+++ Supplied information +++

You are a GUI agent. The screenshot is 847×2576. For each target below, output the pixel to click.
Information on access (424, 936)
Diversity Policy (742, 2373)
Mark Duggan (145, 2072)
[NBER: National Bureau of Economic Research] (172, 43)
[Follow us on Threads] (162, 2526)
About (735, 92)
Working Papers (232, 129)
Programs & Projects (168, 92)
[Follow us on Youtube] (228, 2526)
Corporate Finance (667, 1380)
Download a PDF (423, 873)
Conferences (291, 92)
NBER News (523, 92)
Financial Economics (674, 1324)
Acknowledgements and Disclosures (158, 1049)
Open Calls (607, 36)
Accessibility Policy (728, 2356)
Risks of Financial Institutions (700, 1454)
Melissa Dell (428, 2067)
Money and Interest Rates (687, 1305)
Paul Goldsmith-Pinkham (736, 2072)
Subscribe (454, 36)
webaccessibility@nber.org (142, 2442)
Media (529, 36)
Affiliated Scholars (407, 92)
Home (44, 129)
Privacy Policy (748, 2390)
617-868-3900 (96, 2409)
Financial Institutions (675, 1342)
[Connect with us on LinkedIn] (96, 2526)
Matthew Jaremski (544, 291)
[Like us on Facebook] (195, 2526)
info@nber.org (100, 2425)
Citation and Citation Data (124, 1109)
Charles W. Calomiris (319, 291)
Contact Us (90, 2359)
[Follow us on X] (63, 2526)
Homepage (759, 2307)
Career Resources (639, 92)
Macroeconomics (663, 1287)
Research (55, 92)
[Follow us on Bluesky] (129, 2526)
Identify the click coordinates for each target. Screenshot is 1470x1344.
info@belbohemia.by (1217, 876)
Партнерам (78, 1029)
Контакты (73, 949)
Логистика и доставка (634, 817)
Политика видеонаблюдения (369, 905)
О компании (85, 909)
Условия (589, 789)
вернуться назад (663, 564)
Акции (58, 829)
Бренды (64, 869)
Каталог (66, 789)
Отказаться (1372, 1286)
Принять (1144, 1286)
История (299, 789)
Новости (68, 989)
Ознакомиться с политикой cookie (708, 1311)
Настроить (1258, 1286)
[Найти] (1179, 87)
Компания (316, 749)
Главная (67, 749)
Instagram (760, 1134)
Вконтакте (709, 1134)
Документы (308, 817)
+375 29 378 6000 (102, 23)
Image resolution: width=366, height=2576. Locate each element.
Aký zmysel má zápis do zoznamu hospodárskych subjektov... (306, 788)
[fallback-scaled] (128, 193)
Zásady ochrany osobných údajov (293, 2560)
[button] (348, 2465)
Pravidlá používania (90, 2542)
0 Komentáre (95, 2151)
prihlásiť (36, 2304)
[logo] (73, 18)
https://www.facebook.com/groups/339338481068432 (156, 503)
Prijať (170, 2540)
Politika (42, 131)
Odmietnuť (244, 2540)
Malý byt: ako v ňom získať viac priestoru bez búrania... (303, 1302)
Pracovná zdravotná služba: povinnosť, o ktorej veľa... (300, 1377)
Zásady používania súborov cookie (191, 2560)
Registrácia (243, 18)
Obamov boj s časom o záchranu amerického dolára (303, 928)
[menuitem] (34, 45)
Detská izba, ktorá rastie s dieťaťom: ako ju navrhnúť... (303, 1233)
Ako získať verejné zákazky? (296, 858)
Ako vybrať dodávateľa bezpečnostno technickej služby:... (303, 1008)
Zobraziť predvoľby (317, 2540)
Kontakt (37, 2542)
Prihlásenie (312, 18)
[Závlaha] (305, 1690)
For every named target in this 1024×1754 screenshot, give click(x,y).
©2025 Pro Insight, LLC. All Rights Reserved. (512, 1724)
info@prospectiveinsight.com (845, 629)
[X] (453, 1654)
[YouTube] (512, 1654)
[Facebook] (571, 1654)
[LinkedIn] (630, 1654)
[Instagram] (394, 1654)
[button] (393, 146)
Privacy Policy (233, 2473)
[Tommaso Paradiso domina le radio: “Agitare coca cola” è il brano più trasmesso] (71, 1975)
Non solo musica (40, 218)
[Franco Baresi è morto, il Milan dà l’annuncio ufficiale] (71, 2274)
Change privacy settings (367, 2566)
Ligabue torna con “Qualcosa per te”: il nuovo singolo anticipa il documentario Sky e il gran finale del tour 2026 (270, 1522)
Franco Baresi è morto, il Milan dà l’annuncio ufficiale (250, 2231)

+++

(What to work on) Among the records, find every line holding the word "LinkedIn" and copy it.

(Written answer)
[Connect with us on LinkedIn] (96, 2526)
[LinkedIn] (630, 1654)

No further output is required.